> GIVEN EXERCISE
Quote the records from the line that contains "Click the Open file folder icon" through the line that contains "(1096, 173)", including both of those lines. Leave the pictures out of your answer.

> INPUT RECORDS
(begin)
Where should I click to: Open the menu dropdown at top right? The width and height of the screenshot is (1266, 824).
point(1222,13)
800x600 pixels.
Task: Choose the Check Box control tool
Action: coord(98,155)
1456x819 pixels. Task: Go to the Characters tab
(end)
(begin)
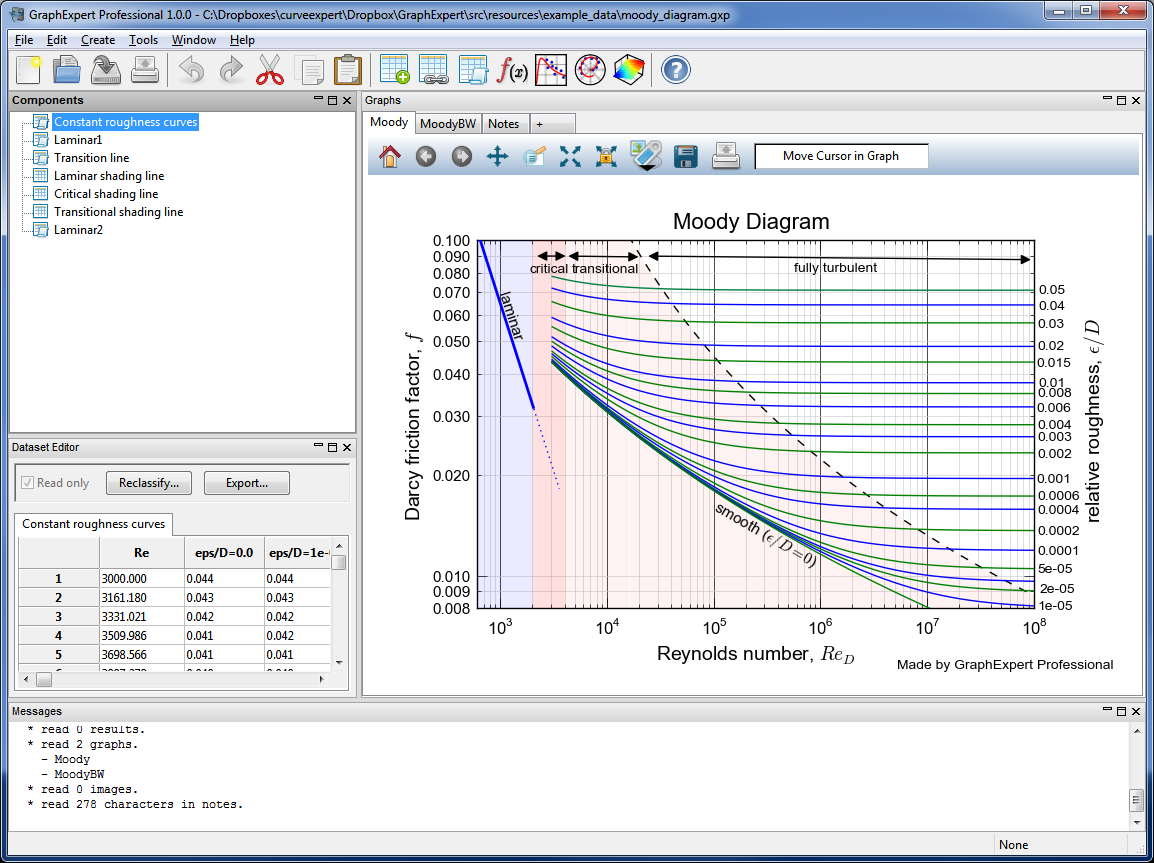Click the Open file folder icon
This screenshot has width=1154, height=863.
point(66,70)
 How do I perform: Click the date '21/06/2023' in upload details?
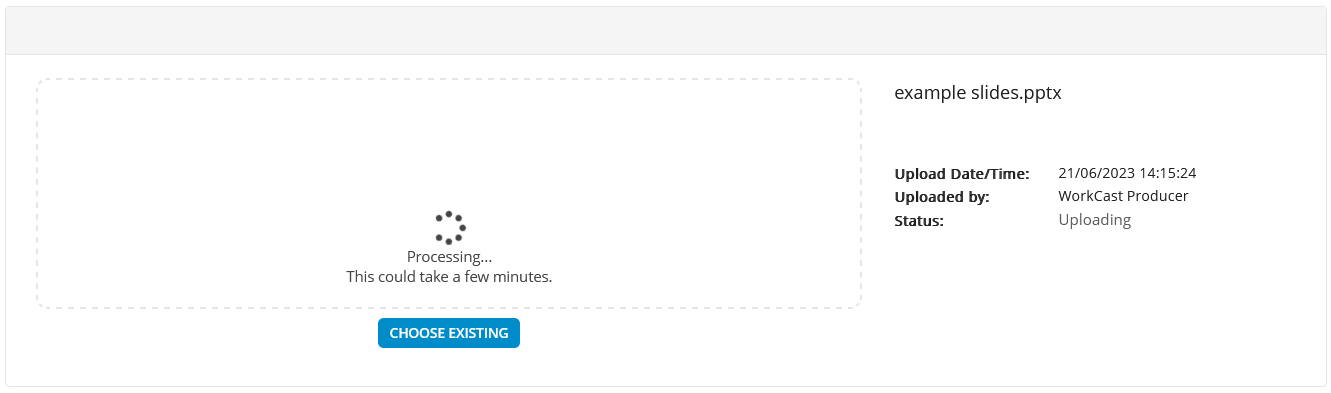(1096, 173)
(end)
(begin)
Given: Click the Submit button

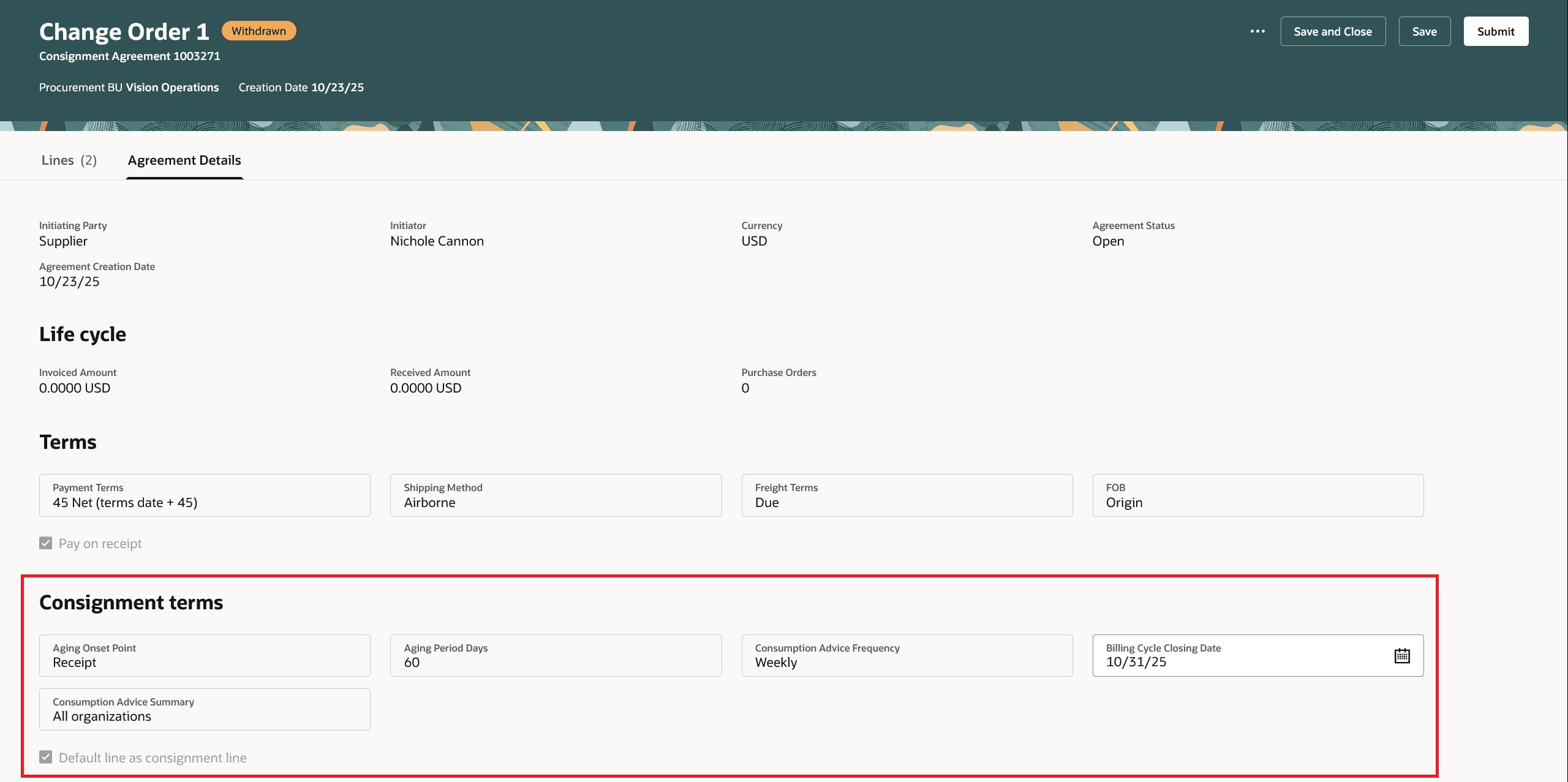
(end)
> EXERCISE RESPONSE
Click the Open file folder icon
This screenshot has width=1154, height=863.
point(66,70)
 How do I perform: Click the date '21/06/2023' in upload details?
(1096, 173)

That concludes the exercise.